Untuk menyukseskan tujuan tadi, PLN pun memakai nomor 123. Alasannya sederhana, agar mudah diingat pelanggan. Pemilihan tiga digit angka yang berurutan memberikan kemudahan dalam menyosialisasikan call center PLN.

Sayangnya, terbatasnya sumber daya manusia yang dimiliki PLN berimbas pada pengelolaan call center itu. Sehingga, jasa outsourching menjadi pilihan. Akhirnya, sebanyak 69 agen di bawah 3 supervisor dari PLN dipercaya untuk mengelola call center tersebut.

Setelah itu, totalitas pun dilakukan PLN dengan mengoperasikan layanan call center selama 24 jam setiap hari. Namun, operasional nonstop itu baru diberlakukan sejak pertengahan tahun lalu. “Semula call center kami beroperasi sampai pukul 20.00 WIB, tetapi layanannya ditingkatkan sedikit demi sedikit demi kepuasan pelanggan,” tegasnya. Dengan begitu, penugasan agen dibagi menjadi 3 shift, masing-masing shift bekerja selama 8 jam.

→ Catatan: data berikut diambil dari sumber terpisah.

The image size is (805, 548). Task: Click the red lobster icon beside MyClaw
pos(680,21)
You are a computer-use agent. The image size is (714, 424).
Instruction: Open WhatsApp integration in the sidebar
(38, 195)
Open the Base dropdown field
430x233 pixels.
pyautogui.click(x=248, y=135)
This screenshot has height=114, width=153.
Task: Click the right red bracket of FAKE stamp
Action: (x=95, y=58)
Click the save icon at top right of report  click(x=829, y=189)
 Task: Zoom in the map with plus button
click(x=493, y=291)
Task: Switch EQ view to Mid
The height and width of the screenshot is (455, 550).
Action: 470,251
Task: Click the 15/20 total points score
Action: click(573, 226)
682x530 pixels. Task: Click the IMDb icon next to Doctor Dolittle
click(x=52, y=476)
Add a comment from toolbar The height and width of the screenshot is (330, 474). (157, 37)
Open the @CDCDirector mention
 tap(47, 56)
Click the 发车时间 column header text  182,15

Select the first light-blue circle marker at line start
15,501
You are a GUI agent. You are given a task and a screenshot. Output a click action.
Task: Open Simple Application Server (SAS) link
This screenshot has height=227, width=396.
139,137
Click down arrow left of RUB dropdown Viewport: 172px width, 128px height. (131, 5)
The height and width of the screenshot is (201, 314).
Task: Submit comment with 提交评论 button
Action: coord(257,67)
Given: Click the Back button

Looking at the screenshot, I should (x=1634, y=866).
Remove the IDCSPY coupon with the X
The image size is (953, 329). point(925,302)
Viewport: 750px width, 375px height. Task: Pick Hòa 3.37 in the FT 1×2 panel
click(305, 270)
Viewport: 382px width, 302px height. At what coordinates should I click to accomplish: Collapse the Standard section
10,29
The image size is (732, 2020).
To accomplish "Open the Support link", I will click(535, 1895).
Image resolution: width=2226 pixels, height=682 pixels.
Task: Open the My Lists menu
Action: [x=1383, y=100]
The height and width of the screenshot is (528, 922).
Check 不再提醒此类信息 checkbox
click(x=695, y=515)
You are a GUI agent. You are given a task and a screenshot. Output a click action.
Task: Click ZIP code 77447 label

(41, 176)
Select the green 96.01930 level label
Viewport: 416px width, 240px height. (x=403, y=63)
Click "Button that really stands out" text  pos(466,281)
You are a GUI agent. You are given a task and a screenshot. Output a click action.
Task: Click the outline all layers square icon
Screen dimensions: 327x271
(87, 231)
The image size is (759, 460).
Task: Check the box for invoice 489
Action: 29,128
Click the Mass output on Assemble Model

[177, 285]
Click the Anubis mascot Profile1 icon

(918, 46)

Dari sisi penggunaan teknologinya, Call Center 123 PLN pun tak lagi “jadul” alias kuno. Teknologi yang sekarang digunakan antara lain CT Server Base yang terdiri dari Interactive Voice Response (IVR), Automatic Call Distribution (ACD), Computer Telephony Integration (CTI), Private Branch Exchange (PBX), dan Fax on Demand (FoD). Teknologi itu sudah dilengkapi dengan software Call Handling, Application untuk call center report, Application Screen Pop-up untuk agen dengan menggunakan saluran incoming line sebanyak dua E-1 (60 lines).

Di dalam call center ini ada tiga pilihan layanan, yakni layanan informasi tagihan rekening listrik, layanan pengaduan gangguan dan keluhan pelanggan, serta layanan informasi PLN lainnya. Untuk layanan informasi tagihan rekening listrik, akan dijawab secara interaktif oleh mesin IVR—setelah pelanggan memasukkan 12 digit ID pelanggan.

Sedangkan untuk layanan pengaduan gangguan dan keluhan pelanggan, customer akan dilayani oleh agen yang bertugas. Begitu juga dengan layanan informasi PLN lainnya, bisa dijawab langsung oleh agen atau melalui faks apabila terhubung dengan mesin faks.

“Rata-rata lama pembicaraan setiap penelepon memerlukan waktu 142 detik. Jika dalam waktu yang ditargetkan belum selesai, maka akan diteruskan hingga percakapan selesai. Jadi, kalau saja telepon tidak ditutup oleh penelepon selama 24 jam, maka agen pun tak menutup telepon,” ungkap Azwar seraya menunjukkan rekaman pembicaraan para penelepon dengan agen.

Oleh karena itu, terkadang banyak agen yang shock ketika menerima keluhan dan pengaduan pelanggan. Menurut Azwar, walau pada awalnya mereka sudah diberikan pengetahuan tentang dunia call center, pada praktiknya tak bisa dimungkiri rasa tertekan acap menyelimuti para agen.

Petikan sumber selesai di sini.